The US Coast Guard’s Marine Board of Investigation has issued a scathing report on the implosion of the Titan submersible in 2023, singling out OceanGate’s CEO and founder Stockton Rush for many of the company’s technical and managerial failings. It says that he made “sustained efforts to misrepresent the Titan as indestructible” and accuses the company of “glaring disparities between their written safety protocols and their actual practices.”
Jason Neubauer, who was the deputy chief of the Coast Guard’s Office of Investigations, chaired the investigation and tells WIRED: “All of the evidence pointed to a very singular leader in this operation. It all came back to Mr. Rush.”
Rush was piloting the Titan on a trip to the wreck of the Titanic in June 2023 when the submersible imploded, instantly killing all five crew. Also on board were Paul-Henri Nargeolet, a veteran submariner known as “Mr. Titanic,” and three paying passengers: entrepreneur Hamish Harding and a father and son pair, Shahzada and Suleman Dawood. The Titan had made 13 previous successful dives to the famous site.
The Coast Guard launched its investigation five days after the fatal incident and held two weeks of public hearings in September 2024. Technical testimony presented there detailed numerous flaws within the Titan’s innovative carbon-fiber hull, and highlighted operational failures on previous Titanic missions. These included one of the sub’s titanium domes falling off after the sub’s first attempt to reach the Titanic in 2021, and it being left outside in freezing conditions the winter before its final dives. Carbon-fiber composites can degrade if water freezes in small voids in the material.

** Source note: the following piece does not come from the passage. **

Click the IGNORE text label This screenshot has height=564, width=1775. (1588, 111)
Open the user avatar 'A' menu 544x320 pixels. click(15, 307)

Witnesses also alleged that Rush had ignored or glossed over numerous safety concerns raised by others in the submersible community and even by OceanGate’s first director of marine operations, David Lochridge. Lochridge, who has not responded to inquiries, was fired in 2018 after detailing dozens of issues in an internal report. None of OceanGate’s current senior executives testified at the hearings, nor were those responsible for managing operations of the final dive called to testify at the hearings. The new report says Rush fostered a toxic workplace environment, using the looming threat of being fired to dissuade employees from expressing safety concerns.
The Titan was not registered or flagged with any nation, and had not been inspected or certified by any Coast Guard–recognized organization. The report found that Rush himself had lied about the submersible’s specifications when applying for his Coast Guard credentials, and the company had suggested several times that the Titan was or would be flagged in the Bahamas. “The most surprising aspect of the investigation is how far outside of compliance that the Titan was operating and for how long,” says Neubauer. “That fact stands out to me above any other incident I've ever investigated.”
The new Coast Guard report stops short of finding a definitive mechanical cause for the fatal implosion, which occurred almost instantaneously at around 3,000 meters depth. However, it says that the facts strongly suggest that it was either the failure of a glue joint between the Titan’s carbon-fiber hull and a titanium ring, or a delamination within the carbon fiber itself, where layers of the materials separated from each other. The company never properly analyzed or tested the hull to understand flaws during manufacture or how long it might last, according to the Coast Guard.